**Exercise aim:**
The answer is a stretch of the material below, returned exactly: the line containing "Verstuur (174, 1741)", the line containing "介護 (294, 110)", and all lines between.
◆ ◆ ◆
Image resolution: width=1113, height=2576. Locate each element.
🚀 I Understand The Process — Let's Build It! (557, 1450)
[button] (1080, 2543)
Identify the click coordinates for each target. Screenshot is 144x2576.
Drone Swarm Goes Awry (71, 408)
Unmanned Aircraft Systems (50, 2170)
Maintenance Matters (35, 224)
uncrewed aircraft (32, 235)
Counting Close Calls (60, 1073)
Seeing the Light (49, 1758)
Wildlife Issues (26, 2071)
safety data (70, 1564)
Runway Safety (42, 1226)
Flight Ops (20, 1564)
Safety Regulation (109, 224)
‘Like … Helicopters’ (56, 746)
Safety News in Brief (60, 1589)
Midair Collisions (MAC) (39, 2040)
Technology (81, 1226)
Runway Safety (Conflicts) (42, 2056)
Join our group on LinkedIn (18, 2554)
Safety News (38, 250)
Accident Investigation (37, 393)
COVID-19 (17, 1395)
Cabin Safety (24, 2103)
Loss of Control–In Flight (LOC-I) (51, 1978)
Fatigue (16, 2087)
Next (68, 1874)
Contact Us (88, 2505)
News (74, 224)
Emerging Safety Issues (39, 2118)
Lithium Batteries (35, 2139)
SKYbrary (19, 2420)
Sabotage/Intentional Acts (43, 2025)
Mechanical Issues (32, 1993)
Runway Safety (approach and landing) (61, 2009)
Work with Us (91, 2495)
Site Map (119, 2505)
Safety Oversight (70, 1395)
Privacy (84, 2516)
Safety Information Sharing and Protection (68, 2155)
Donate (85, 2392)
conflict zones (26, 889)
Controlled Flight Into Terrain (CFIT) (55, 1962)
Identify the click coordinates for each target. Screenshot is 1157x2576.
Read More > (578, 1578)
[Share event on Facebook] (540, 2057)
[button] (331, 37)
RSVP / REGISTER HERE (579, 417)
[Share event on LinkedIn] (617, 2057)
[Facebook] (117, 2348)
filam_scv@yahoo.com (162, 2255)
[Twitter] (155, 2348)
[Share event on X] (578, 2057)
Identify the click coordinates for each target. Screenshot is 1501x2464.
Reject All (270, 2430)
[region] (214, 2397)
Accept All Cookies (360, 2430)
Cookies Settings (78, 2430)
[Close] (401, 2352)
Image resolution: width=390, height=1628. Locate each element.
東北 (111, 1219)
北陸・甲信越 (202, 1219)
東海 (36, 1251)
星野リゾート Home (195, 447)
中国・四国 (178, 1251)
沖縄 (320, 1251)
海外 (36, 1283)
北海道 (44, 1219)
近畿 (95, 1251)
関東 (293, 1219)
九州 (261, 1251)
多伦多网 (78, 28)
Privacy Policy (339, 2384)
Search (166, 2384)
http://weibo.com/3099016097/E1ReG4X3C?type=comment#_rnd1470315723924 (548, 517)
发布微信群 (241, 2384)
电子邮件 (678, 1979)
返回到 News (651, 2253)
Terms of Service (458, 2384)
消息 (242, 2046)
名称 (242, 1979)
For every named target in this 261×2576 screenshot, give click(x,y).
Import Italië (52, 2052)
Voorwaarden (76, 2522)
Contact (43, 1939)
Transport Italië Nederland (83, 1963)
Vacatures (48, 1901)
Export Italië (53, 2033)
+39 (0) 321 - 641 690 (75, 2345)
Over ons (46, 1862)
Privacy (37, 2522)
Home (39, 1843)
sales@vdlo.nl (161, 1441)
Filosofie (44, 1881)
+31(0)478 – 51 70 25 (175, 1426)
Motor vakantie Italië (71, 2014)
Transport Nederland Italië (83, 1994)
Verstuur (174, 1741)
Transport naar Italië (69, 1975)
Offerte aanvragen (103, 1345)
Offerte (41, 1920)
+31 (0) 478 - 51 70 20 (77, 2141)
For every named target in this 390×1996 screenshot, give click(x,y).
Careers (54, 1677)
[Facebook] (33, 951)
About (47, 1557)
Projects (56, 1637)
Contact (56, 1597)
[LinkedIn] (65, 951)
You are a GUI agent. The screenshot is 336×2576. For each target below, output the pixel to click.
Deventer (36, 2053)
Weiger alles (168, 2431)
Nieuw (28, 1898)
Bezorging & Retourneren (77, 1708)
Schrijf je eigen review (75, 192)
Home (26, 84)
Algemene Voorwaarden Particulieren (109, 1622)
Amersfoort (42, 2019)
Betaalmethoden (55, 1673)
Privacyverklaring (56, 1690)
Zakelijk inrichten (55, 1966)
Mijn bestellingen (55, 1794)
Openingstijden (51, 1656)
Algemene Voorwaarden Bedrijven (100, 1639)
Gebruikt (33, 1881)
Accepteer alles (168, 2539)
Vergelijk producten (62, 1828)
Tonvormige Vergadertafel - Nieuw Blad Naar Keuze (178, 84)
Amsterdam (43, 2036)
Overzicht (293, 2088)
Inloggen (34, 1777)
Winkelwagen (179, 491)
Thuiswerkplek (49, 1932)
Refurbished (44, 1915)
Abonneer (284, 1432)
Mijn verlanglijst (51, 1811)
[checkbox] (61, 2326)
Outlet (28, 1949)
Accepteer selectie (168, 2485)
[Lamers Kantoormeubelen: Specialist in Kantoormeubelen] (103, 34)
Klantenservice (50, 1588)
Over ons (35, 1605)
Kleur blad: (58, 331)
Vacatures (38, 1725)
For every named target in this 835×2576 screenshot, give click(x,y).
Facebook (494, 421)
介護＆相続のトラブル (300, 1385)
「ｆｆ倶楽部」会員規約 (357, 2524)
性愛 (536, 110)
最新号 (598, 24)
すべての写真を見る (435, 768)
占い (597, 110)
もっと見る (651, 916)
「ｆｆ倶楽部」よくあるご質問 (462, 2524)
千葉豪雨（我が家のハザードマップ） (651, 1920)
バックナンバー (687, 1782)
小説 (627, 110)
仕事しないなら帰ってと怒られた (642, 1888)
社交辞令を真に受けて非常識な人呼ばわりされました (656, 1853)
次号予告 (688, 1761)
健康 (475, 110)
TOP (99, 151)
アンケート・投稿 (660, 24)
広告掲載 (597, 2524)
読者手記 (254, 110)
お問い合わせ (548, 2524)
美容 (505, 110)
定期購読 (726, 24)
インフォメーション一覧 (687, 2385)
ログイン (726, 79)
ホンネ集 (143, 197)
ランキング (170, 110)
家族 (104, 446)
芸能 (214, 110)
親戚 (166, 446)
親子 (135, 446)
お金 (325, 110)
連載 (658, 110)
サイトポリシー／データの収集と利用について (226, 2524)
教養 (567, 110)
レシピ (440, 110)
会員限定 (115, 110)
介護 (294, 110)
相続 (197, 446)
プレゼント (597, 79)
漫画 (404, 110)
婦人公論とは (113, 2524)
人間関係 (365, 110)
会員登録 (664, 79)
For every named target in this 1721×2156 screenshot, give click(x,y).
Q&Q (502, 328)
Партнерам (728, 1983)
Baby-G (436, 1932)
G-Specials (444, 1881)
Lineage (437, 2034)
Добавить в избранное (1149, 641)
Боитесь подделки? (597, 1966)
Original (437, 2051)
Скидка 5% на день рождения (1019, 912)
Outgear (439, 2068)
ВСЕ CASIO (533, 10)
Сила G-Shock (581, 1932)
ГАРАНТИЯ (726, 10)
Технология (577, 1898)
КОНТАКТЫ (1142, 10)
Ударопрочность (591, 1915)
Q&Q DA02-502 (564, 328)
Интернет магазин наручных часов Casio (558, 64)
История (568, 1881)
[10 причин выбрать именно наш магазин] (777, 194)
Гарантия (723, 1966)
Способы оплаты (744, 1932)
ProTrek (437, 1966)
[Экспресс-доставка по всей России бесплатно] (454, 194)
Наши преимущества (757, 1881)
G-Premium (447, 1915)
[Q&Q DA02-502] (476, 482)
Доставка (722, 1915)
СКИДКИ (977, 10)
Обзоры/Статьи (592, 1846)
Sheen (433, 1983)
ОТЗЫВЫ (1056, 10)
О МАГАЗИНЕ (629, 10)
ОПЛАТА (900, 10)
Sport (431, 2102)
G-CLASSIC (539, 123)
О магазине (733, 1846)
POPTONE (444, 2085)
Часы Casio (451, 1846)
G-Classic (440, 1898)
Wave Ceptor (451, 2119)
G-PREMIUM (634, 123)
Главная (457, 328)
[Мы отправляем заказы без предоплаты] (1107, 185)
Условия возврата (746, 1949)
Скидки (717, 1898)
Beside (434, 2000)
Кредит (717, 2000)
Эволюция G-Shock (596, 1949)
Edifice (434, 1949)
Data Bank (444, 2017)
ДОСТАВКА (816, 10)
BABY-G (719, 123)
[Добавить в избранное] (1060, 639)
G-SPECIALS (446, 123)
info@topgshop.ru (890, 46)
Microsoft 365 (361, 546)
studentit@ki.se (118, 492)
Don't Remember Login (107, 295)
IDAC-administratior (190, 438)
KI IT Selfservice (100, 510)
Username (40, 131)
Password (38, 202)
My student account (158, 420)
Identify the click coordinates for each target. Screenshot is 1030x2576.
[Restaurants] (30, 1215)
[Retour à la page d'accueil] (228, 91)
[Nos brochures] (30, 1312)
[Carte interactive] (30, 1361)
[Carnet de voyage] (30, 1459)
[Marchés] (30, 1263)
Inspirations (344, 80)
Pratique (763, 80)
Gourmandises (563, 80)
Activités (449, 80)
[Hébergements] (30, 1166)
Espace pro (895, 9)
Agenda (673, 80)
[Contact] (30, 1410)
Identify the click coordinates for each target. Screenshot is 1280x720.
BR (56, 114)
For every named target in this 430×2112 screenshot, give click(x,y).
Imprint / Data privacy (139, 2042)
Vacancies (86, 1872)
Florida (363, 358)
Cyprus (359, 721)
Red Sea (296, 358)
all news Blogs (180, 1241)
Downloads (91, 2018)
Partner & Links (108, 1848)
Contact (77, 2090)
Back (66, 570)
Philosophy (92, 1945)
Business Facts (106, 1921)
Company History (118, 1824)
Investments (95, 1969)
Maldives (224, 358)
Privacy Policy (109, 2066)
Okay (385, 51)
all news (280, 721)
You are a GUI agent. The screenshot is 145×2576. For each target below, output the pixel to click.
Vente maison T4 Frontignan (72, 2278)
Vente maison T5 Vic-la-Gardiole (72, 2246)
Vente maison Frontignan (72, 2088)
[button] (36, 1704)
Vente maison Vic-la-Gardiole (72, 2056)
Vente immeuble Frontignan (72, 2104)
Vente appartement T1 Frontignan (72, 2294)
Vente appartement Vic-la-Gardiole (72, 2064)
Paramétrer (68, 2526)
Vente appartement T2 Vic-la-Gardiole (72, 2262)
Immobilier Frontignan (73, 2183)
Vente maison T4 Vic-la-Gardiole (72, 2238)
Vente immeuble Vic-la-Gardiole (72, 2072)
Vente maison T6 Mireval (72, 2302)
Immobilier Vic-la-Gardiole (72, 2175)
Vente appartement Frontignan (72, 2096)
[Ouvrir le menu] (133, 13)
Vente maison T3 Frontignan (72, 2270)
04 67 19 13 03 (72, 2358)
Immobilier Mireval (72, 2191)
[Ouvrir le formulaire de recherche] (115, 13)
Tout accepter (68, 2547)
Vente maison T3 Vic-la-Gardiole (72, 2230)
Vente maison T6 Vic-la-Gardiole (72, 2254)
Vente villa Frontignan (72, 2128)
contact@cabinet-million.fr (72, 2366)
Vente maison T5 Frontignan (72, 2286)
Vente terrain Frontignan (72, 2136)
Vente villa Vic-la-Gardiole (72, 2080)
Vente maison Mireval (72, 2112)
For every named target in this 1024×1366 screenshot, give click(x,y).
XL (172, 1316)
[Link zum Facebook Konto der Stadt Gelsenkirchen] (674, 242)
◆ ◆ ◆
**Solution to this problem:**
Verstuur (174, 1741)
Transport naar Italië (69, 1975)
Offerte aanvragen (103, 1345)
Offerte (41, 1920)
+31 (0) 478 - 51 70 20 (77, 2141)
For every named target in this 390×1996 screenshot, give click(x,y).
Careers (54, 1677)
[Facebook] (33, 951)
About (47, 1557)
Projects (56, 1637)
Contact (56, 1597)
[LinkedIn] (65, 951)
You are a GUI agent. The screenshot is 336×2576. For each target below, output the pixel to click.
Deventer (36, 2053)
Weiger alles (168, 2431)
Nieuw (28, 1898)
Bezorging & Retourneren (77, 1708)
Schrijf je eigen review (75, 192)
Home (26, 84)
Algemene Voorwaarden Particulieren (109, 1622)
Amersfoort (42, 2019)
Betaalmethoden (55, 1673)
Privacyverklaring (56, 1690)
Zakelijk inrichten (55, 1966)
Mijn bestellingen (55, 1794)
Openingstijden (51, 1656)
Algemene Voorwaarden Bedrijven (100, 1639)
Gebruikt (33, 1881)
Accepteer alles (168, 2539)
Vergelijk producten (62, 1828)
Tonvormige Vergadertafel - Nieuw Blad Naar Keuze (178, 84)
Amsterdam (43, 2036)
Overzicht (293, 2088)
Inloggen (34, 1777)
Winkelwagen (179, 491)
Thuiswerkplek (49, 1932)
Refurbished (44, 1915)
Abonneer (284, 1432)
Mijn verlanglijst (51, 1811)
[checkbox] (61, 2326)
Outlet (28, 1949)
Accepteer selectie (168, 2485)
[Lamers Kantoormeubelen: Specialist in Kantoormeubelen] (103, 34)
Klantenservice (50, 1588)
Over ons (35, 1605)
Kleur blad: (58, 331)
Vacatures (38, 1725)
For every named target in this 835×2576 screenshot, give click(x,y).
Facebook (494, 421)
介護＆相続のトラブル (300, 1385)
「ｆｆ倶楽部」会員規約 (357, 2524)
性愛 (536, 110)
最新号 (598, 24)
すべての写真を見る (435, 768)
占い (597, 110)
もっと見る (651, 916)
「ｆｆ倶楽部」よくあるご質問 (462, 2524)
千葉豪雨（我が家のハザードマップ） (651, 1920)
バックナンバー (687, 1782)
小説 (627, 110)
仕事しないなら帰ってと怒られた (642, 1888)
社交辞令を真に受けて非常識な人呼ばわりされました (656, 1853)
次号予告 (688, 1761)
健康 (475, 110)
TOP (99, 151)
アンケート・投稿 (660, 24)
広告掲載 (597, 2524)
読者手記 (254, 110)
お問い合わせ (548, 2524)
美容 (505, 110)
定期購読 (726, 24)
インフォメーション一覧 (687, 2385)
ログイン (726, 79)
ホンネ集 (143, 197)
ランキング (170, 110)
家族 (104, 446)
芸能 (214, 110)
親戚 (166, 446)
親子 (135, 446)
お金 (325, 110)
連載 (658, 110)
サイトポリシー／データの収集と利用について (226, 2524)
教養 (567, 110)
レシピ (440, 110)
会員限定 (115, 110)
介護 (294, 110)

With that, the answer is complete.